I’m out early, I need the time to remember I’m flying a race. It’s cold up there, it feels good. It’s empty, I take a lonely lap out across The Swath and Union Square. For the first time since I got out to the Park I get to think about the race.
I fall into line when I get back out over Washington Square, take one lazy lap with everyone. I’m back at eighth, Cinnabar is second. He’ll go
shanglou
and so will Orchid. I haven’t a chance against them if I fly their race, not in a Siyue. We flash over Washington Square Park. I climb a bit, but when we go over The Swath I put my kite into a long flat drive, pumping forward.
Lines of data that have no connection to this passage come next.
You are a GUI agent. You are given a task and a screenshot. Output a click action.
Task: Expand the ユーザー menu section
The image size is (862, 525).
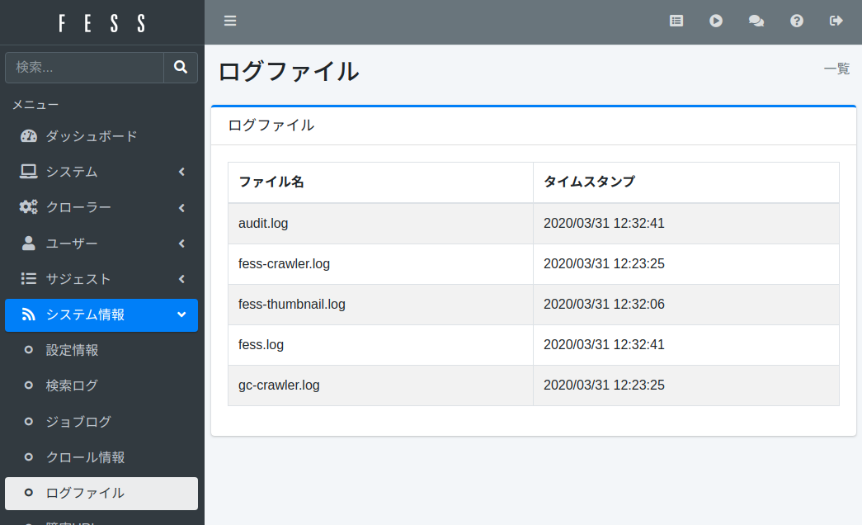pos(101,244)
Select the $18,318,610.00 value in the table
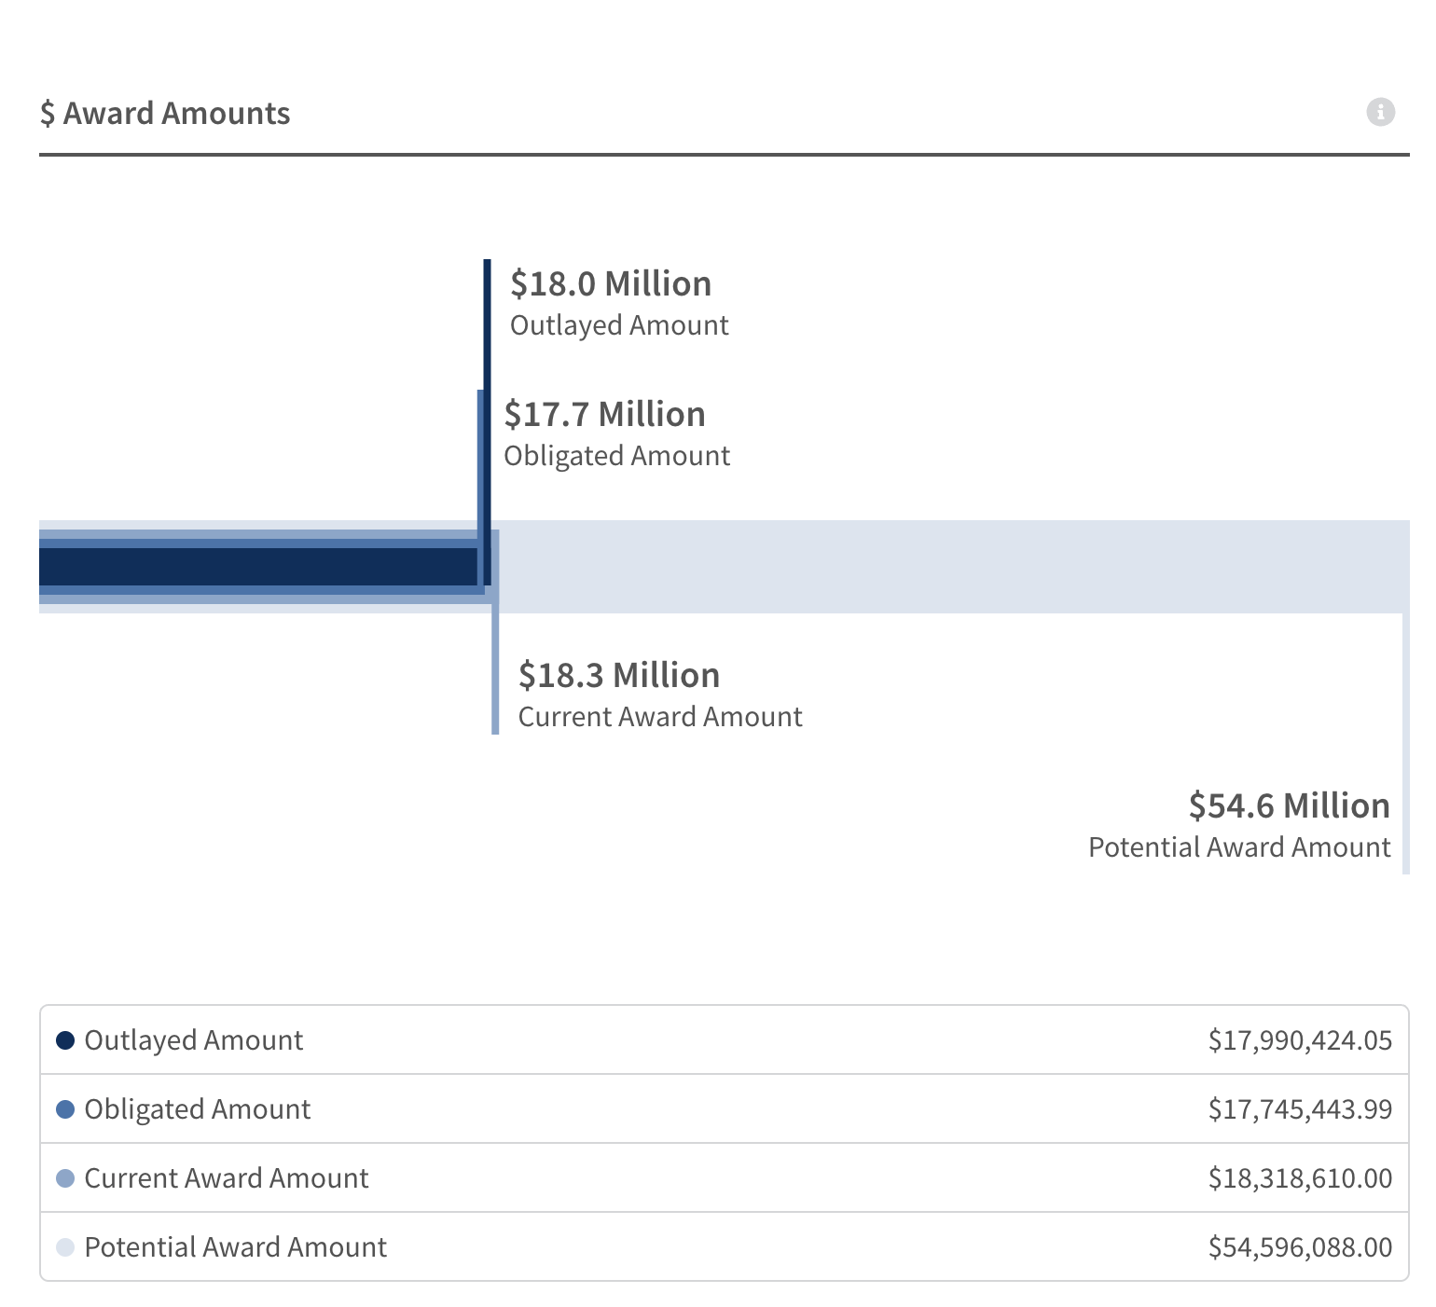The image size is (1436, 1307). [1300, 1178]
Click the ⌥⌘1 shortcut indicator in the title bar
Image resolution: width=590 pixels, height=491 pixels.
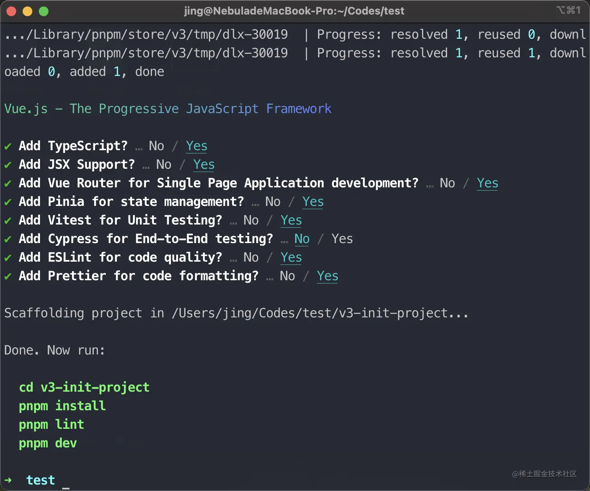click(568, 10)
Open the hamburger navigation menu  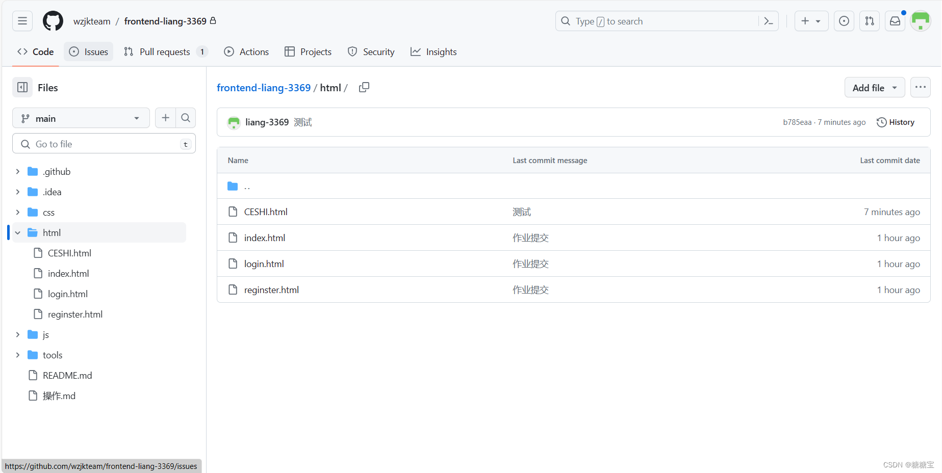pyautogui.click(x=22, y=21)
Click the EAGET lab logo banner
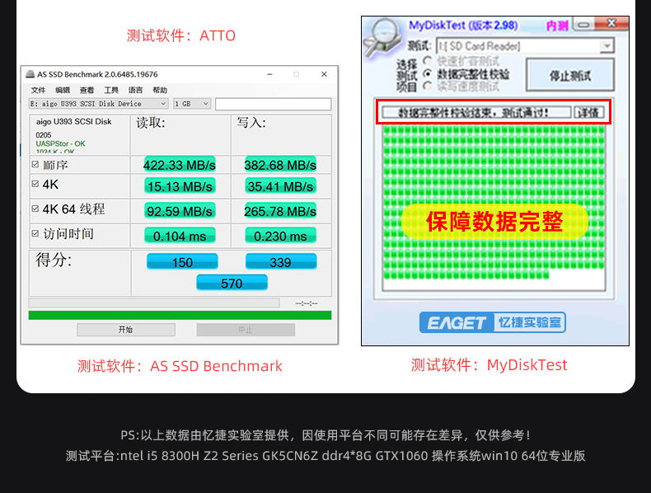The width and height of the screenshot is (651, 493). click(493, 322)
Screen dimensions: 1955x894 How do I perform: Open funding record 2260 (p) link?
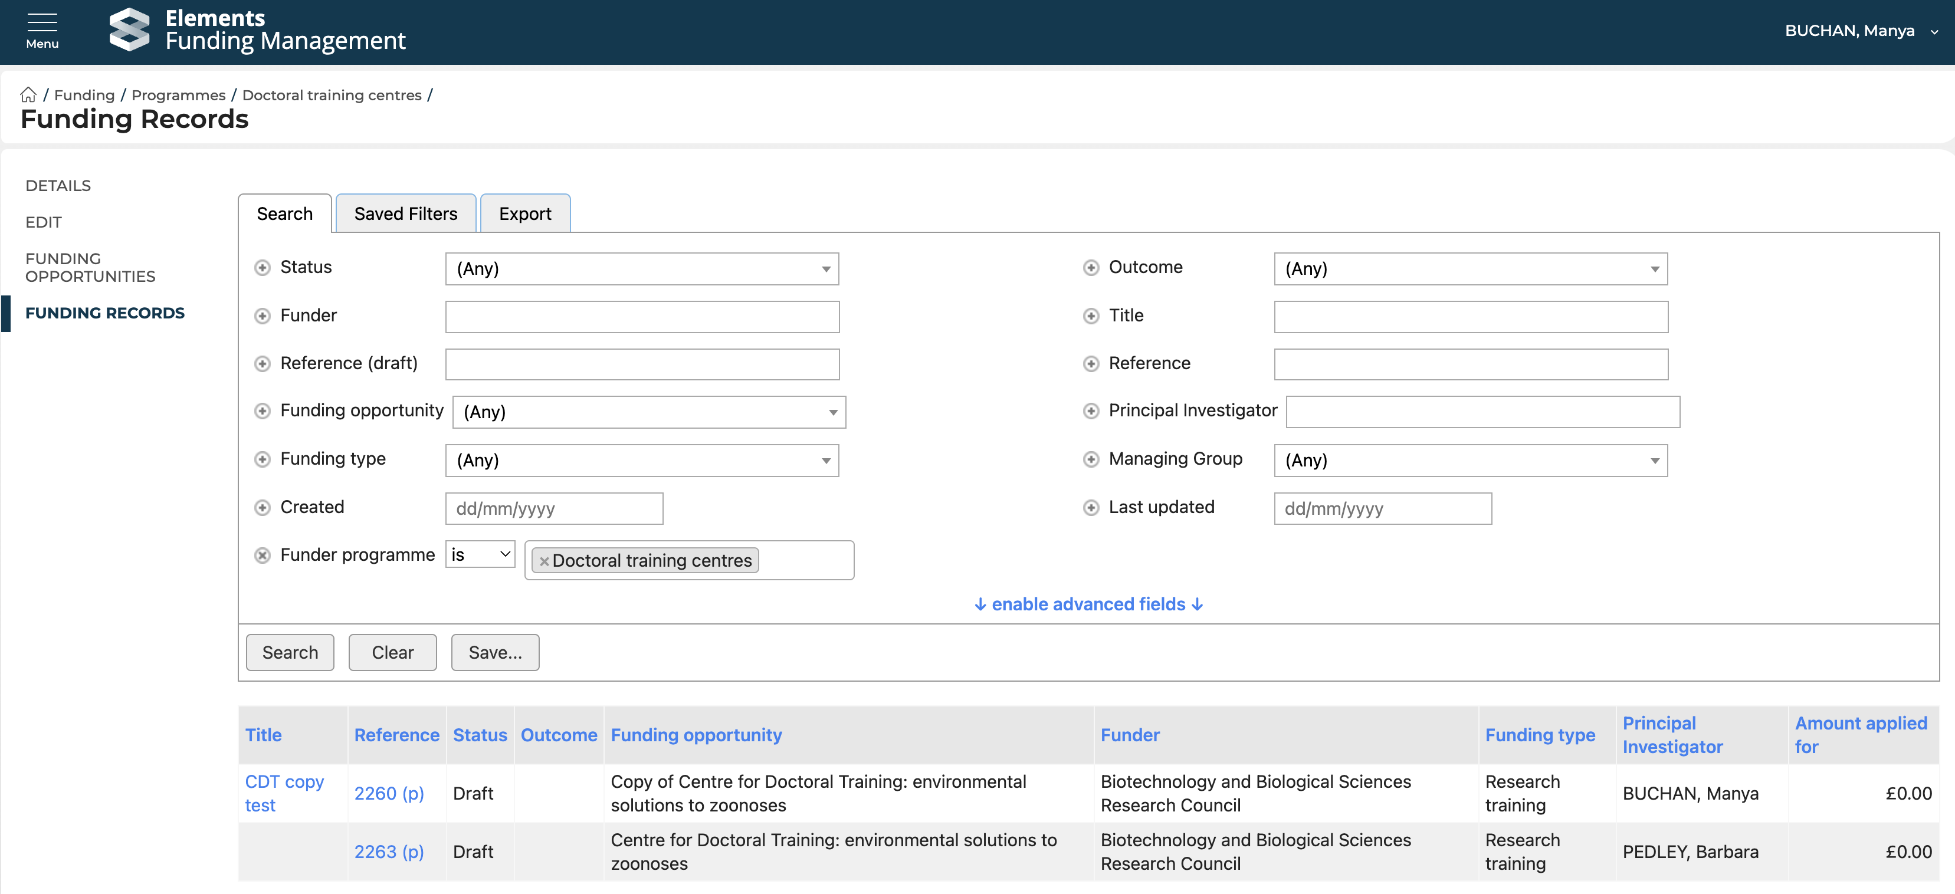click(389, 793)
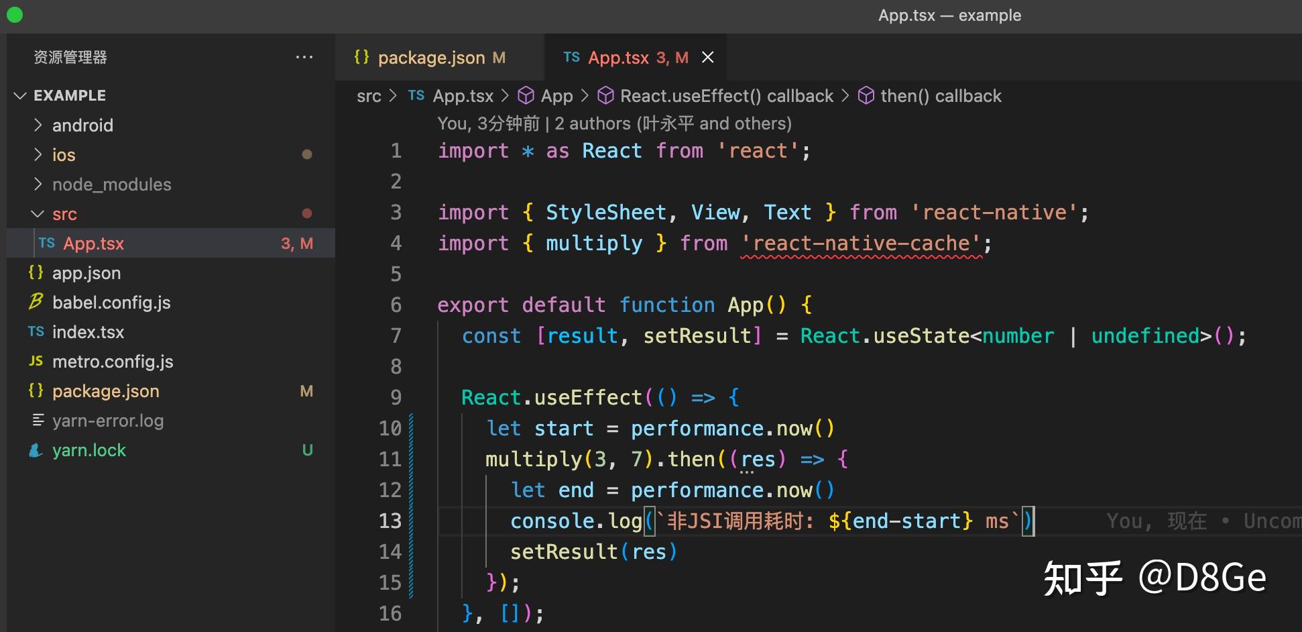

It’s not an all-out sprint, but I’m pushing faster than my usual pace. I ride far out, all the way down till I’m close to the two hundred meter altitude limit and when we flash over Union Square I’m low and way out in front. Everybody is still jockying for
shanglou
which is ridiculous, because Cinnabar is going to be the best power diver, at forty-eight kilos he’s got mass on his side. I’m using my light weight—damn few fliers lighter than thirty-nine kilos—and sprinting. I don’t expect anyone to dive until we’re over The Swath, but Israel breaks and is diving after me. As we go into darkness, the pack breaks above me.
Is that ABC synched with me tonight?
In the darkness. I climb a bit, maybe twenty-five meters. Kites are diving in the dark, and when we flash over Washington Square the second time, I’m third, and the field is a disaster. People are strung out
shanglou
to
xialou
and Orchid is first. Her kite is pearlized silver. She’s in trouble because I know I can out-power her. I’m above her, she’s down around bottoming out.
We go back into the dark. I’m pushing, I don’t know how much longer I can keep this up. But I’ve made this goddamn race my way. I’m still third when we come out over Union Square, but three people dive in front of me including Cinnabar. I dive into
the middle, still not as low as Orchid. She tries to dolphin up and rises into Medicine. We go into darkness.
It’s the worst point of the race under the best of circumstances because one is half blind and acclimating, and the next floater is too far to see and I don’t know what the hell is going on, but I know things are a mess. I feel someone over me, and Medicine and Orchid have to be tangled in front of me. The disaster lights go on and I have just time to see Orchid’s kite waffle into Cinnabar and see the silk shred away from the left front strut. Polaris is above me coming down outside. Israel is coming fast inside me. I take the space in front of me, nose first and start a screaming, too-deep dive.